What are you worried about, at least you get the SWASM for working with ETT!


----------



## tomahawk6 (24 Apr 2005)

The US now has seperate medals for Iraq and Afghanistan service.


----------



## Canadian Sig (24 Apr 2005)

Finaly get to see our GCS's next Friday. Been a long wait.


----------



## Teddy Ruxpin (24 Apr 2005)

Yeoman said:
			
		

> but I heard a-stan is a two for one deal now, true?



Not true.  You get the SWASM if you work as part of the US-led coalition (ETT, CFC-A, etc) and the GCS (ISAF Bar) for service with ISAF.

Don't get me started on the THREE for one deal that some who deployed to Bosnia with BOREAS/BRONZE received though... : (for the record, some in the first BRONZE rotation received the Non-Article 5 medal, the CPSM AND the EU medal for the "new" op - all in six months)

Cheers,

TR


----------



## PhilB (26 Apr 2005)

My question arises from receiving both the GCS and the GSM for the same op/roto. I have heard the some reservists from 38 Bgd received both medals while serving as D&S plt at Camp Mirage. It was explained to me that these reservists received the GSM as duty at camp Mirage is in support of OP Athena, this part makes sense to me. It was then further explained that they also received the GCS as some of them spent 30days or more in Afghanistan itself. Is this possible? Can anyone clarify this for me?
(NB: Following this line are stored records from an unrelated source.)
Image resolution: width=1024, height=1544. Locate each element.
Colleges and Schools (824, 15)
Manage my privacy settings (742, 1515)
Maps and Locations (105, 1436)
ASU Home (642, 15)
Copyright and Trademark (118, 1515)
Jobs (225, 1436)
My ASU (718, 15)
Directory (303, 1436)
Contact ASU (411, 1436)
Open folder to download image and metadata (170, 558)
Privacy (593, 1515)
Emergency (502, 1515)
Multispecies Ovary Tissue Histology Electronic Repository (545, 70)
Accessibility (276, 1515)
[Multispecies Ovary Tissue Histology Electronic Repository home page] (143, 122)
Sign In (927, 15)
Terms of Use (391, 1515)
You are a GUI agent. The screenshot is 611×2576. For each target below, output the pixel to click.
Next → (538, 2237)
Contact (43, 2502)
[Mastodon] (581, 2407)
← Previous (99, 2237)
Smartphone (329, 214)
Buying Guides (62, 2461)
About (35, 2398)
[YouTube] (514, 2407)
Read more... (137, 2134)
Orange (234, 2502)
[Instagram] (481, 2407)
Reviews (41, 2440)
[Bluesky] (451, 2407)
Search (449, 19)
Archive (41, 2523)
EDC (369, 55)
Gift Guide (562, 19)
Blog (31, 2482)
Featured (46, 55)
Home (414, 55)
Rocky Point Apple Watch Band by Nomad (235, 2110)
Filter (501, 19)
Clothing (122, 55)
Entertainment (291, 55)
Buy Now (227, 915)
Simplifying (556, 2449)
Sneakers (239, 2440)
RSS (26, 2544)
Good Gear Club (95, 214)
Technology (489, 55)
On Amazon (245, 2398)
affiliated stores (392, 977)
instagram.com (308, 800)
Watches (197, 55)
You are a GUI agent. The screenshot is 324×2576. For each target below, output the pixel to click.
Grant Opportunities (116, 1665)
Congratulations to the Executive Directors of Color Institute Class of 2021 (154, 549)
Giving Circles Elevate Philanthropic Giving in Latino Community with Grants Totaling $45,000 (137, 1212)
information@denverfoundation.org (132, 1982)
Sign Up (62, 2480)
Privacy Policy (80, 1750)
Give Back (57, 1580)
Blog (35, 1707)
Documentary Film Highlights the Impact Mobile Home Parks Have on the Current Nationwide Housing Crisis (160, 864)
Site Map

Thank you


----------



## Teddy Ruxpin (26 Apr 2005)

The 38 CBG platoon was rotated in by section from Mirage to Kabul to perform D&S duties as part of the 1 PPCLI Coy at Camp Julien.  I believe the rotations were for 30+ days.

Members of the platoon who met the requirements - 30 days in Kabul - would have received the GCS.  Those who didn't, but remained on Mirage, would have received the GSM.  There shouldn't have been any "two for ones"....

Hope this helps...

Cheers,

TR


----------



## buzgo (27 Apr 2005)

Teddy Ruxpin said:
			
		

> Not true.  You get the SWASM if you work as part of the US-led coalition (ETT, CFC-A, etc) and the GCS (ISAF Bar) for service with ISAF.
> 
> Don't get me started on the THREE for one deal that some who deployed to Bosnia with BOREAS/BRONZE received though... : (for the record, some in the first BRONZE rotation received the Non-Article 5 medal, the CPSM AND the EU medal for the "new" op - all in six months)
> 
> ...



Happened with people that were there for the handover from UNPROFOR to IFOR also... I know a few people that got both medals, mostly deployed with the NRL detachments....


----------



## Chilly (27 Apr 2005)

I have heard that there will be a medals parade for those that were with 2RCR and maybe others in the Gagetown area on the 7th or 8th of June in Fredericton.  Not sure of any other details right now.  Hope that helps the rest of the guys that deployed with the TAT or the JOG.


----------



## Chags (28 Apr 2005)

The members of the ETT from ROTO 0 should be getting both SWASM and GCS.  The ETT wasnt stood up until 60 days into the ISAF tour.  The following ETTs were tasked to the US-led coalition from the beginning of their tours and therefore were never under ISAF.

Being in Wainwright now.. I'm not sure when I'll see either of them...


----------